After that, you would be required to manually open Github and then publish your draft.

After that, I am lost.

As someone who does not use MyGet, im guessing now, MyGet would see the newly published GitHub release, and then add it to the feed and pass it upstrea to NuGet.org?

How does this solve the versioning issue?

The version of the package is completely controlled by the appveyor.yml file. Once a build is done, it stages a draft release on github.com along with a draft github tag.

- provider: GitHub
  tag: v$(appveyor_build_version)

If I decide the build is good to go, I publish the draft release on github, which automatically tags the source code used to make that build.

As someone who does not use MyGet, im guessing now, MyGet would see the newly published GitHub release, and then add it to the feed and pass it upstrea to NuGet.org?

You don't have to use MyGet.

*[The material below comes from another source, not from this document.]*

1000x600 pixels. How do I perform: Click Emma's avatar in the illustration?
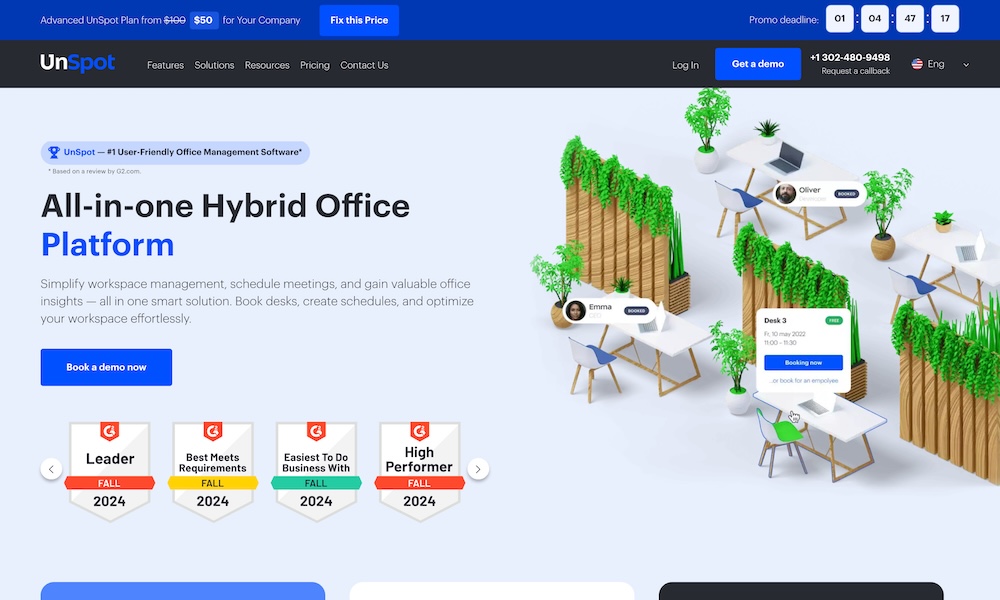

You could configure AppVeyor to publish directly to nuget.org, or you could do it manually by downloading .nupkg files from appveyor after a build is done. In my configuration, MyGet doesn't interact directly with GitHub. I use it as an intermediate nuget feed for testing purposes. On my higher-traffic projects, it's nice to have a place to stage daily builds where contributors can try out unreleased bits before they go public to the rest of the world on nuget.org.

This is very helpful, thanks! One last question (probably lol) do you always protect your master branch in GitHub? I noticed you created and accepted your own PR on srihash for your appveryor changes.

Yes, I protect master but don't require PRs. I don't usually do PRs to myself, but in this case I did because it's hard to test appveyor without making a PR.